Either way, they had planned for separate modes of transport just in case. Steve was driving one of Tony's SUV's, mostly because there was snow and four-wheel drive was the greatest vehicle invention Steve could think of.  They'd made it to Vermont, they'd made it to roughly the mountain where they'd be staying, and now all they had to do was drive up the mountain and find said cabin. 

At night. In the snow. 

"I can't believe you let her push you into this." Bucky was not annoyed about a cabin in Vermont, per se. He was annoyed they would have to share it with Clint. And Natasha. And pretend to be dating, which Steve wasn't sure what that would look like in what he was assuming would be close quarters.

"What do you mean, you can't believe *I* let her? You were the genius to come up with this plan? She called our bluff. We either admit we were bluffing or we do this stupid couples weekend."

"Steve. Even if we were dating. Which we aren't. We wouldn't be 'couples weekend' people. That's just not..." 

"I don't know. I think fireplaces are pretty great."

"You would."

"What the hell is THAT supposed to-"

"Steve, look out!"

The group of deer had darted across the snowy road while they'd been fighting and there was no way to avoid them at this rate. Steve tried to use all the aggressive driving techniques he'd ever learned, both as a Howlie and as a driver in New York City. The car fishtailed in the snow and the ice, and he missed the first two deer, who dashed away from them, eyes wide, but there was a cluster of three that had frozen in fear in the middle of the road, and once Steve lost control of the spin, there wasn't any way for him to avoid them. 

The car slammed into the deer, going even faster in a skid then it had been traveling down the road, and plowed through them, knocking them to the side like bowling pins. One of the deer slid up the hood of the car and crashed in to the windshield, shattering the glass with it's antlers.
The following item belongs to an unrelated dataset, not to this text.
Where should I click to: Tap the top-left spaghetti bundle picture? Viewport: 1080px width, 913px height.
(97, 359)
The car spun a few more times and finished it's slide by going over the edge of the road, into the ditch, only stopping when the side door impacted with a tree.

The air bags deployed, punching both Steve and Bucky in the face, and man, it did feel like a punch.
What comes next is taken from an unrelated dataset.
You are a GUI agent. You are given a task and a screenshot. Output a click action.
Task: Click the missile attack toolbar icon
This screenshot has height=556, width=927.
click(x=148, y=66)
It took a minute or two to find himself again, and then another few minutes to push the now deflating air bag away from his face and back against the dashboard, but Steve's arms were still working and his neck was still functionally able to turn his head, so he was thinking that at this point, he wasn't totally fucked.
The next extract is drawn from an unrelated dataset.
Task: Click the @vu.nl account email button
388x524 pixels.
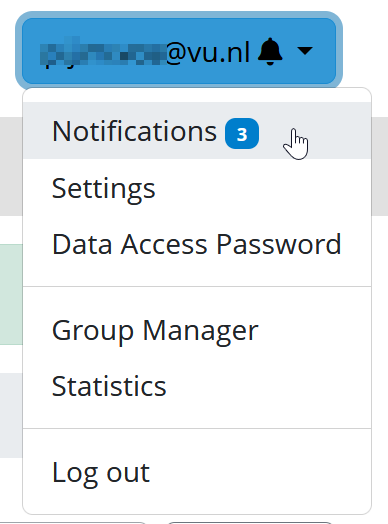Action: [x=179, y=51]
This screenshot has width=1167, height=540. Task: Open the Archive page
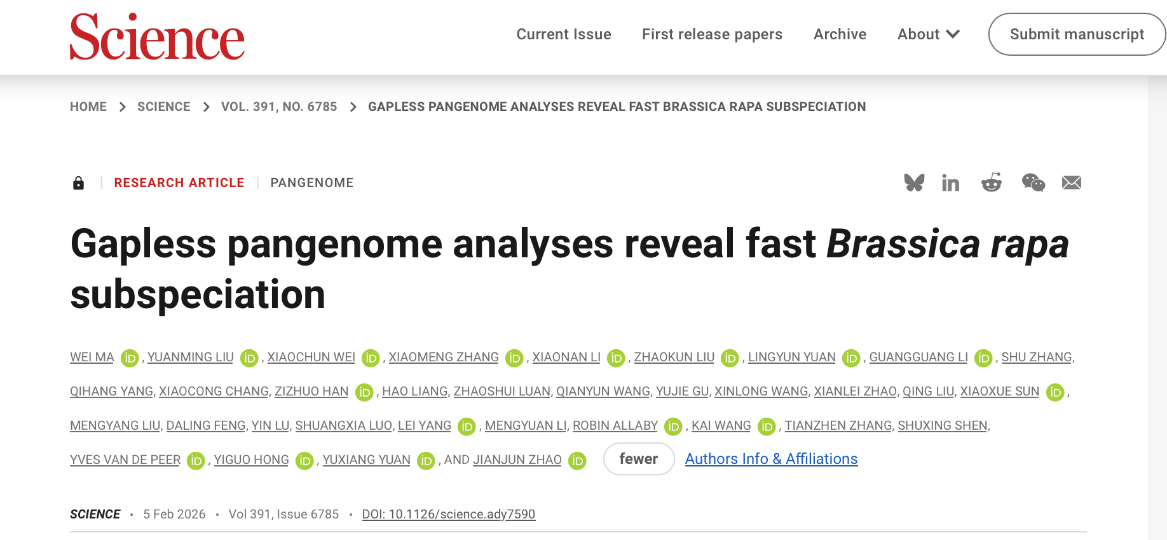(x=840, y=34)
"Son of a bitch!" Bucky gasped out, blood dripping from his nose and his lower lip, where he'd bit through it at some point. He grasped the air bag in his left hand, having popped it when he'd grabbed it with the cybernetic arm, and then had ripped it away from the dash, a subconscious attempt to stop an attack on his person, Steve supposed.

"You okay, Buck?" Steve wheezed, only now starting to feel the impact the steering wheel'd had on his chest, giving it a bruised feeling similar to after he'd had asthma attacks back in the day.

"Been better," Bucky said, his teeth reddening as blood from in injury inside of his mouth began to spread. "But been far worse, so, you know, perspective."

"That doesn't help me figure out how much trouble we're in, Buck," Steve said, exasperated that he couldn't get a straight answer but it was Bucky's MO so at least the impact hadn't knocked him back into Winter Soldier mode or anything. Small blessings but Steve would take them. "We're probably gonna have to walk somewhere for help and maybe shelter for the night. You think you're gonna be able to do that."

Bucky turned his head slowly, meeting Steve's eyes with a dead stare of frustration and barely held anger.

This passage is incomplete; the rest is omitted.